Secondly, the company had to offer deep discounts to build customer loyalty.
“This was not hugely problematic—we had money in the bank and investors were on board with this plan,” Singh wrote in his post–but then PepperTap also had to ensure that its logistics network was always ready to fulfill its promise of two-hour deliveries, even when orders were slow.
“Compounded with the necessity for discounts, this meant that the cash we were burning on every single order was increasing rather quickly with no immediate end in sight,” Singh explained.
PepperTap first cut operations in a few cities before finally deciding to abandon grocery deliveries in favor of e-commerce logistics.

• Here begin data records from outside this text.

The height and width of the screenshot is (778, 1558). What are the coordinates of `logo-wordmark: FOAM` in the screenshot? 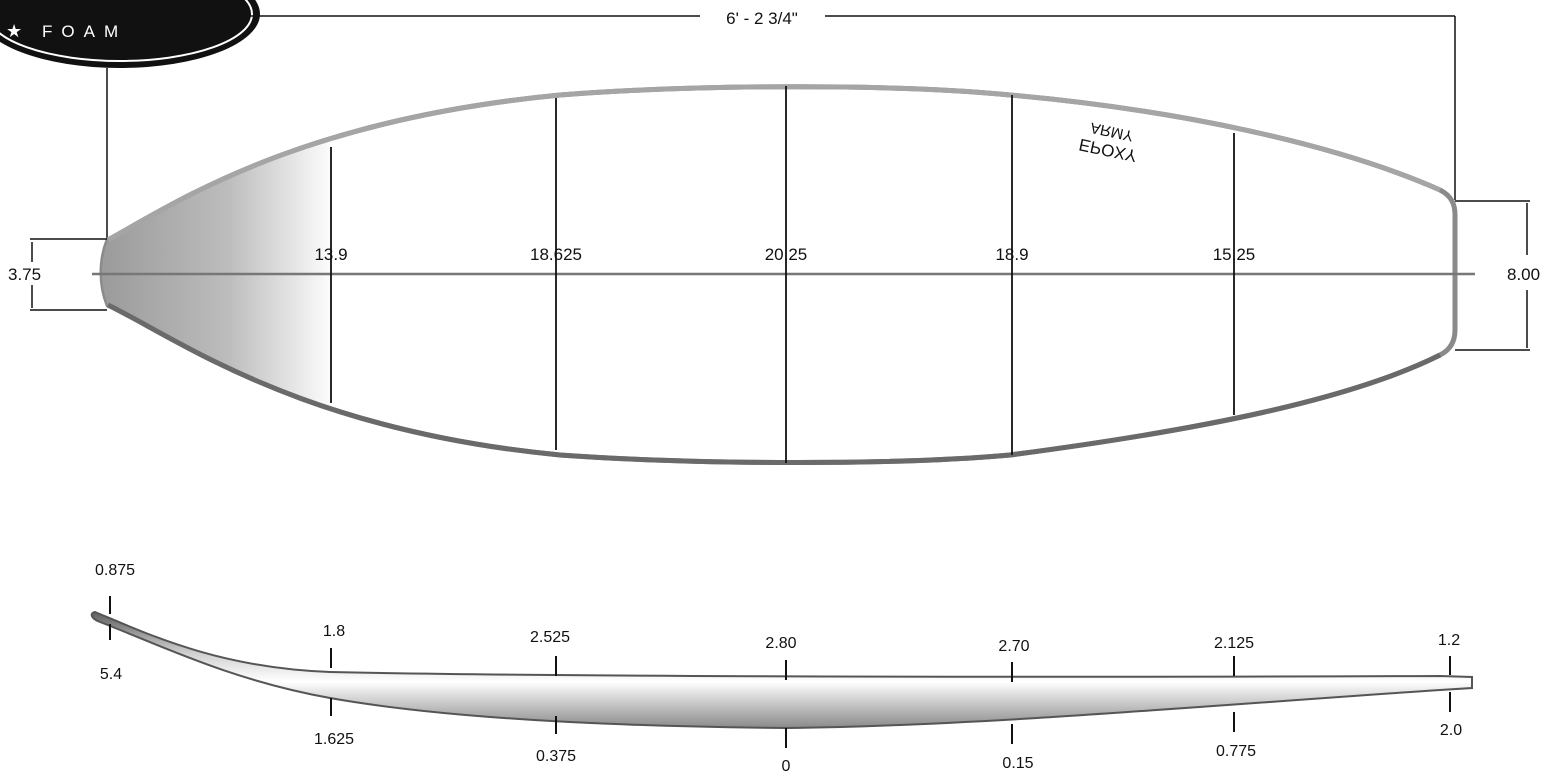 It's located at (84, 32).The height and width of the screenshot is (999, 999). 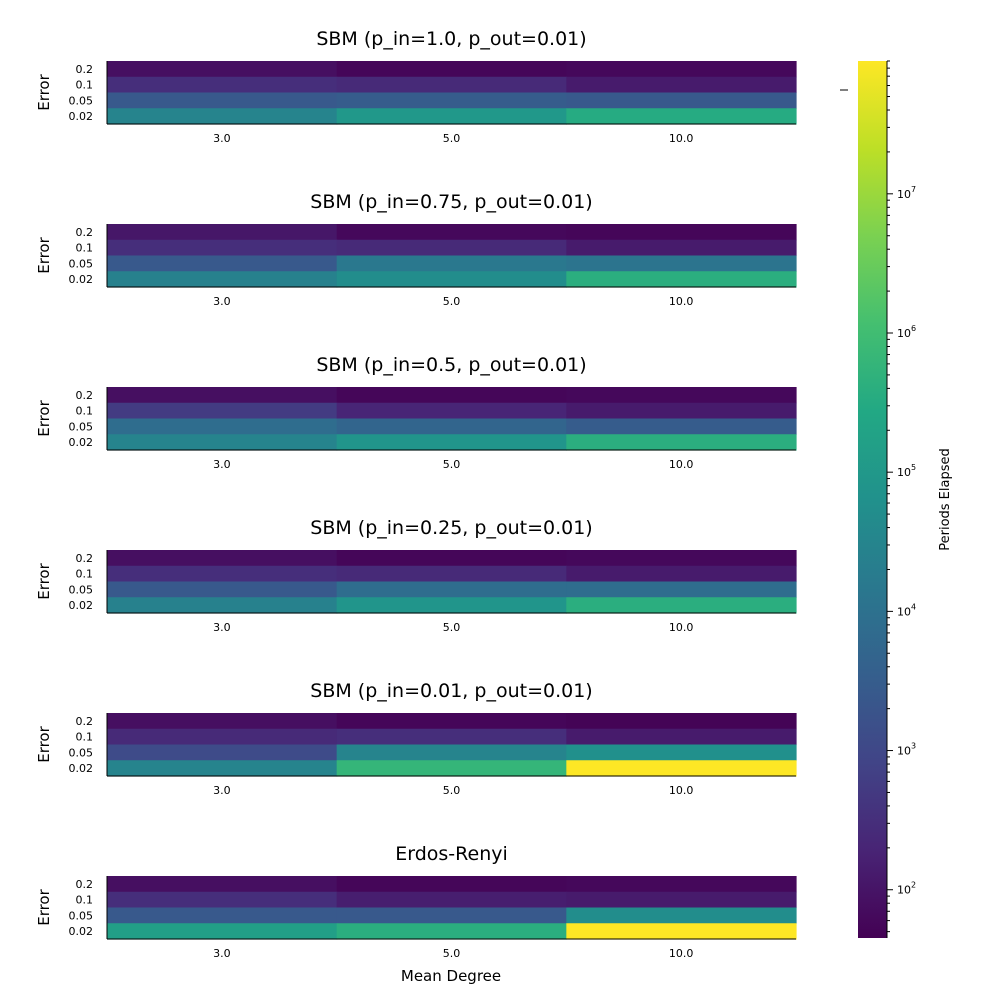 I want to click on colorbar-tick-label: 10⁴, so click(x=906, y=610).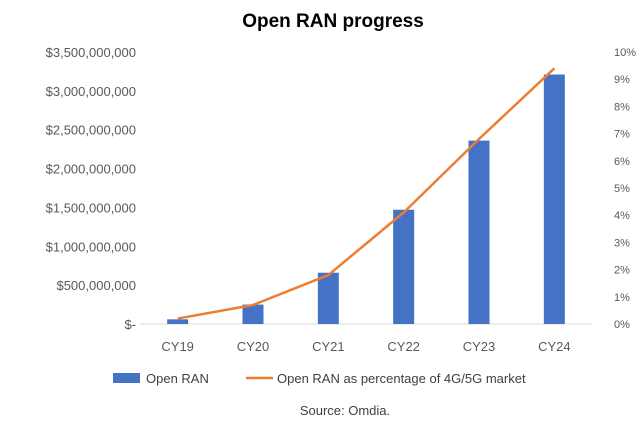 The image size is (640, 426). What do you see at coordinates (178, 322) in the screenshot?
I see `bar-cy19` at bounding box center [178, 322].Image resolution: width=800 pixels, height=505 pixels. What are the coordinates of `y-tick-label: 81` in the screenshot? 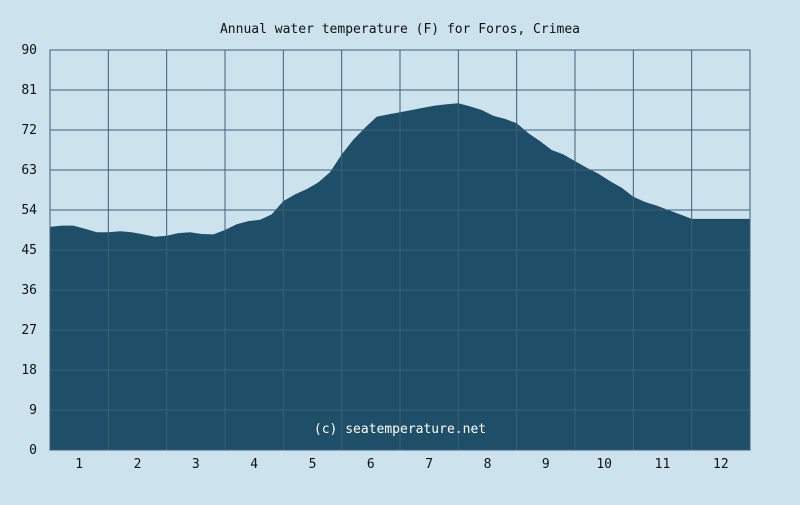 It's located at (29, 90).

Heavy spending for very little return (at least in the near term) is not just a problem for PepperTap. Other food delivery startups in India coping with similar issues include Foodpanda, TinyOwl, Grofers, and Zomato. In the United States, companies with similar business models—even those with plush funding like Instacart—are feeling the pressure of tight margins.
PepperTap will now switch gears to solve a major headache for Indian e-commerce companies—ensuring timely shipments to smaller cities that aren’t covered by major logistics providers. Singh claimed that an order sometimes take up to 30 days to deliver to those places, which the technology PepperTap developed while handling grocery orders can potentially shorten.
“We began to test some of these ideas at Nuvo earlier this year and the results were exciting enough for us to pitch to our existing investors as an alternative way to use the capital we have already raised,” he wrote.
To be sure, there are already many startups focused on last-mile deliveries, like Delhivery, Ecom Express, and Blue Dart, and all of them face financial and technical challenges as they scale up to cover the entire country. The growth rate of India’s e-commerce market, however, and the willingness of its largest players (including Snapdeal) to invest heavily on their logistic networks mean that it is likely a much more sustainable industry than on-demand consumer food delivery.